■ Exercise ■
Your answer must hold only the lines below from the line containing "Click the 跳至" through the line containing "Given: Expand the", each reproduced exactly.

· · · · ·

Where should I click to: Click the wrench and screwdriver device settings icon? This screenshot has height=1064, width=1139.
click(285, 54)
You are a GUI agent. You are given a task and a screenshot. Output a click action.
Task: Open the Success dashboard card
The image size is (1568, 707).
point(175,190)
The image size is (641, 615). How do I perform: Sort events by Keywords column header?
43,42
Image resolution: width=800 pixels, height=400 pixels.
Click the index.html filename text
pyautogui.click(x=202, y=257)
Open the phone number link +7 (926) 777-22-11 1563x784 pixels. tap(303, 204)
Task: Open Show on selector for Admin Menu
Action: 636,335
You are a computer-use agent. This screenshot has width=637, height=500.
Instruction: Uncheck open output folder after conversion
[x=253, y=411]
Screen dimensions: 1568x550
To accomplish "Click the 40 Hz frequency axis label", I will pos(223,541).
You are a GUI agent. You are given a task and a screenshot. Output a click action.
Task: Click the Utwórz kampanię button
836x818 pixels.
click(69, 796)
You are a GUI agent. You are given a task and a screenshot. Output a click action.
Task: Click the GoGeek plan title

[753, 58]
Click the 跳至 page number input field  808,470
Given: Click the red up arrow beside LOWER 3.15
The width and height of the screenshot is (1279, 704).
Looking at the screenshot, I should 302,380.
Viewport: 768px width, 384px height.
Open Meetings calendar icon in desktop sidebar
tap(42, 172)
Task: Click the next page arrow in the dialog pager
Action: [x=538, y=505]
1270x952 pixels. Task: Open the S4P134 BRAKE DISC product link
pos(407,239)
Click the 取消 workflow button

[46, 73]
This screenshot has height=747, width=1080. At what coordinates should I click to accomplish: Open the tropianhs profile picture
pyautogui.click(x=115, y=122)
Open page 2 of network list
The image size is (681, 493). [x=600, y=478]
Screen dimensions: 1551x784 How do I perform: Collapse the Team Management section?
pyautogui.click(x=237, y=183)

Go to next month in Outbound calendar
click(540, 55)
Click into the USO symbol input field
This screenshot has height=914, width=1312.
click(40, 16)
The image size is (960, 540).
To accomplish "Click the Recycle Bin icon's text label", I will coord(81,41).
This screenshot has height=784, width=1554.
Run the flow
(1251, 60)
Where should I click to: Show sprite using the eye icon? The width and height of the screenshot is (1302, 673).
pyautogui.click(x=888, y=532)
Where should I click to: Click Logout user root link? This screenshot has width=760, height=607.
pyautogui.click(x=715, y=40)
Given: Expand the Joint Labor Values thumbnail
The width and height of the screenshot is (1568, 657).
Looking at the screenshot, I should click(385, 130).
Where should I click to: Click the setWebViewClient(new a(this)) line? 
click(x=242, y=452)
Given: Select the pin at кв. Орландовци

· · · · ·

■ Exercise output ■
Click the 跳至 page number input field  808,470
Given: Click the red up arrow beside LOWER 3.15
The width and height of the screenshot is (1279, 704).
Looking at the screenshot, I should 302,380.
Viewport: 768px width, 384px height.
Open Meetings calendar icon in desktop sidebar
tap(42, 172)
Task: Click the next page arrow in the dialog pager
Action: [x=538, y=505]
1270x952 pixels. Task: Open the S4P134 BRAKE DISC product link
pos(407,239)
Click the 取消 workflow button

[46, 73]
This screenshot has height=747, width=1080. At what coordinates should I click to accomplish: Open the tropianhs profile picture
pyautogui.click(x=115, y=122)
Open page 2 of network list
The image size is (681, 493). [x=600, y=478]
Screen dimensions: 1551x784 How do I perform: Collapse the Team Management section?
pyautogui.click(x=237, y=183)

Go to next month in Outbound calendar
click(540, 55)
Click into the USO symbol input field
This screenshot has height=914, width=1312.
click(40, 16)
The image size is (960, 540).
To accomplish "Click the Recycle Bin icon's text label", I will coord(81,41).
This screenshot has height=784, width=1554.
Run the flow
(1251, 60)
Where should I click to: Show sprite using the eye icon? The width and height of the screenshot is (1302, 673).
pyautogui.click(x=888, y=532)
Where should I click to: Click Logout user root link? This screenshot has width=760, height=607.
pyautogui.click(x=715, y=40)
Given: Expand the Joint Labor Values thumbnail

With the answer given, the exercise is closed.